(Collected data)
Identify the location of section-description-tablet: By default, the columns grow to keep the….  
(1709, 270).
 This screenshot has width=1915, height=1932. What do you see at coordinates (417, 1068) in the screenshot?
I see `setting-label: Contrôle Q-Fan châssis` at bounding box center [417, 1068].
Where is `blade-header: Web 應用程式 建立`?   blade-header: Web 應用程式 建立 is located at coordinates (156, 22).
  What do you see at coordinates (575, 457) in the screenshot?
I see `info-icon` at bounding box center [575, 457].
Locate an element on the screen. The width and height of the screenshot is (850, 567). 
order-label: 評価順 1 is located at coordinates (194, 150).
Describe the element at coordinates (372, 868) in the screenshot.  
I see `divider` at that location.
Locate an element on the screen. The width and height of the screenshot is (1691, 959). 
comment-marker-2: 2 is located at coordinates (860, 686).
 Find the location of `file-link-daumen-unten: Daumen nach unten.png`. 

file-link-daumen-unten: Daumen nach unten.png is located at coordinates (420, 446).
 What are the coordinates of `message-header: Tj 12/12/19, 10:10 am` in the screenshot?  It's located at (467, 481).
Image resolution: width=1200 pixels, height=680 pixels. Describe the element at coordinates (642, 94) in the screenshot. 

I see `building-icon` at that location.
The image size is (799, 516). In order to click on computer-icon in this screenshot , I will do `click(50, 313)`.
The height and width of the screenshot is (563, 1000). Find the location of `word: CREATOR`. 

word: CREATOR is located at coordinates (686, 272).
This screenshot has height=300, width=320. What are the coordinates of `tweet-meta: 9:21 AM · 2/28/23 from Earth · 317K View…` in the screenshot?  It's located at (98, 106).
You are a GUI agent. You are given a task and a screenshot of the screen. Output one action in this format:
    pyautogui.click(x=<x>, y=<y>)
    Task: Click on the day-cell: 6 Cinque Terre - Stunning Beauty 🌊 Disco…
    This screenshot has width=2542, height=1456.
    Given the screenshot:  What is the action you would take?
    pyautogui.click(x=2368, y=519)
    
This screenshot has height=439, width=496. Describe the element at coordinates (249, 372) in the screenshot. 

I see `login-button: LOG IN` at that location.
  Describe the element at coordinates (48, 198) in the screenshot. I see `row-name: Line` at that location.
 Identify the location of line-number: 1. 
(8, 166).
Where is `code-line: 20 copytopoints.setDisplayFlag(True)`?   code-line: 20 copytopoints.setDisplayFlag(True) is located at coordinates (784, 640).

▶ What to work on
Reproduce every line of the material above verbatim, from start to finish.

▶ Written response
Identify the location of section-description-tablet: By default, the columns grow to keep the….  
(1709, 270).
 This screenshot has width=1915, height=1932. What do you see at coordinates (417, 1068) in the screenshot?
I see `setting-label: Contrôle Q-Fan châssis` at bounding box center [417, 1068].
Where is `blade-header: Web 應用程式 建立`?   blade-header: Web 應用程式 建立 is located at coordinates (156, 22).
  What do you see at coordinates (575, 457) in the screenshot?
I see `info-icon` at bounding box center [575, 457].
Locate an element on the screen. The width and height of the screenshot is (850, 567). 
order-label: 評価順 1 is located at coordinates (194, 150).
Describe the element at coordinates (372, 868) in the screenshot.  
I see `divider` at that location.
Locate an element on the screen. The width and height of the screenshot is (1691, 959). 
comment-marker-2: 2 is located at coordinates (860, 686).
 Find the location of `file-link-daumen-unten: Daumen nach unten.png`. 

file-link-daumen-unten: Daumen nach unten.png is located at coordinates (420, 446).
 What are the coordinates of `message-header: Tj 12/12/19, 10:10 am` in the screenshot?  It's located at (467, 481).
Image resolution: width=1200 pixels, height=680 pixels. Describe the element at coordinates (642, 94) in the screenshot. 

I see `building-icon` at that location.
The image size is (799, 516). In order to click on computer-icon in this screenshot , I will do `click(50, 313)`.
The height and width of the screenshot is (563, 1000). Find the location of `word: CREATOR`. 

word: CREATOR is located at coordinates (686, 272).
This screenshot has height=300, width=320. What are the coordinates of `tweet-meta: 9:21 AM · 2/28/23 from Earth · 317K View…` in the screenshot?  It's located at (98, 106).
You are a GUI agent. You are given a task and a screenshot of the screen. Output one action in this format:
    pyautogui.click(x=<x>, y=<y>)
    Task: Click on the day-cell: 6 Cinque Terre - Stunning Beauty 🌊 Disco…
    This screenshot has width=2542, height=1456.
    Given the screenshot:  What is the action you would take?
    pyautogui.click(x=2368, y=519)
    
This screenshot has height=439, width=496. Describe the element at coordinates (249, 372) in the screenshot. 

I see `login-button: LOG IN` at that location.
  Describe the element at coordinates (48, 198) in the screenshot. I see `row-name: Line` at that location.
 Identify the location of line-number: 1. 
(8, 166).
Where is `code-line: 20 copytopoints.setDisplayFlag(True)`?   code-line: 20 copytopoints.setDisplayFlag(True) is located at coordinates (784, 640).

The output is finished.